Learning the Latent Causal Structure for Modeling Label Noise

Authors: Yexiong Lin, Yu Yao, Tongliang Liu

NeurIPS 2024 | Conference PDF | Archive PDF | Plain Text | LLM Run Details

Reproducibility Variable Result LLM Response
Research Type Experimental In this section, we report the experiment results of our method. We first compare the effectiveness of the proposed data-generating process with existing methods. We then compare the estimation error of noise transition matrices with other methods and the classification performance of the proposed method with that of state-of-the-art methods on synthetic and real-world noisy datasets.
Researcher Affiliation Academia Yexiong Lin Yu Yao Tongliang Liu Sydney AI Centre, The University of Sydney
Pseudocode Yes Algorithm 1 CSGN
Open Source Code Yes The code is available at: https://github.com/tmllab/2024_NeurIPS_CSGN.
Open Datasets Yes We empirically verify the performance of our method on three synthesis datasets, i.e., Fashion-MNIST [51], CIFAR-10 [26], CIFAR-100 [26], and two real-world datasets, i.e., CIFAR-N [48] and Webvision [29].

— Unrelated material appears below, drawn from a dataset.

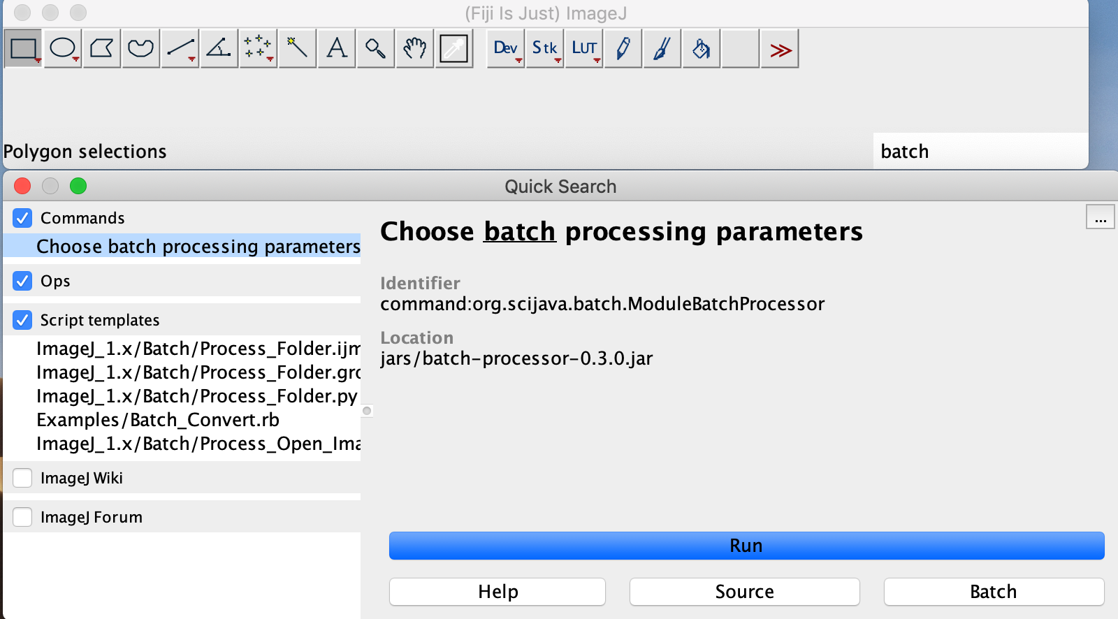1118x619 pixels.
Task: Disable the Script templates search results
Action: (x=22, y=320)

Dataset Splits Yes We follow the previous work [7] to train the model on the first 50 classes of the Google image subset and test the model on the Web Vision validation set and the Image Net ILSVRC12 validation set.
Hardware Specification Yes We implement our algorithm using PyTorch and conduct experiments on eight RTX-3090 GPUs.

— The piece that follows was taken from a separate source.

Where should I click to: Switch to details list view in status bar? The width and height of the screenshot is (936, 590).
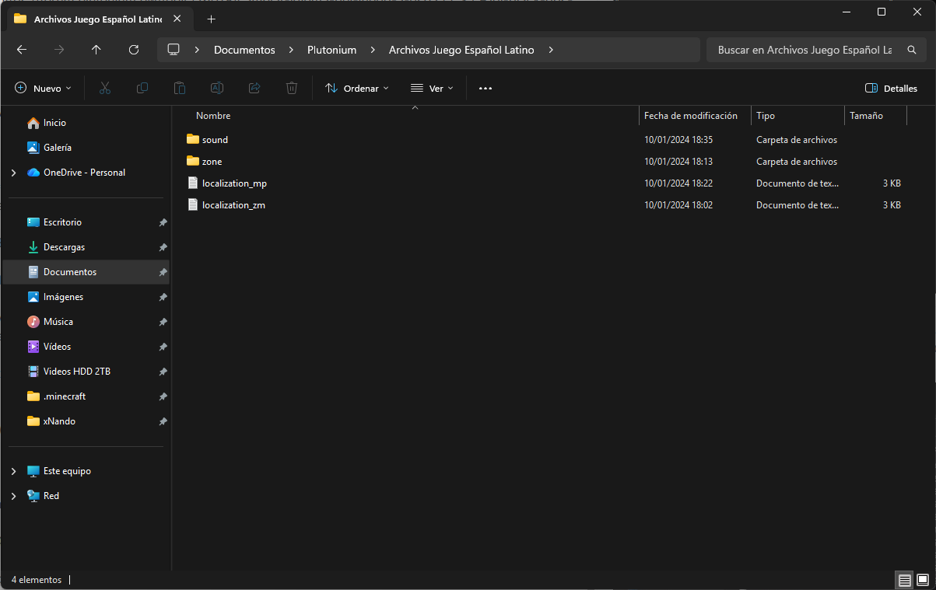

Software Dependencies No The paper mentions using "PyTorch" but does not specify a version number for it or any other software libraries or dependencies used in the experiments.
Experiment Setup Yes The initial learning rate for SGD was set at 0.02 and for Adam at 0.001. Our networks were trained for 200 epochs with a batch size of 64. Both learning rates were reduced by a factor of 10 after 100 epochs. For experiments on Web Vision, we changed the weight decay of SGD to 0.001. The initial learning rate for SGD was set at 0.04 and for Adam at 0.004. Other parameters of optimizers remain unchanged. Our networks were trained for 80 epochs with a batch size of 16. Both learning rates were reduced by a factor of 10 after 40 epochs.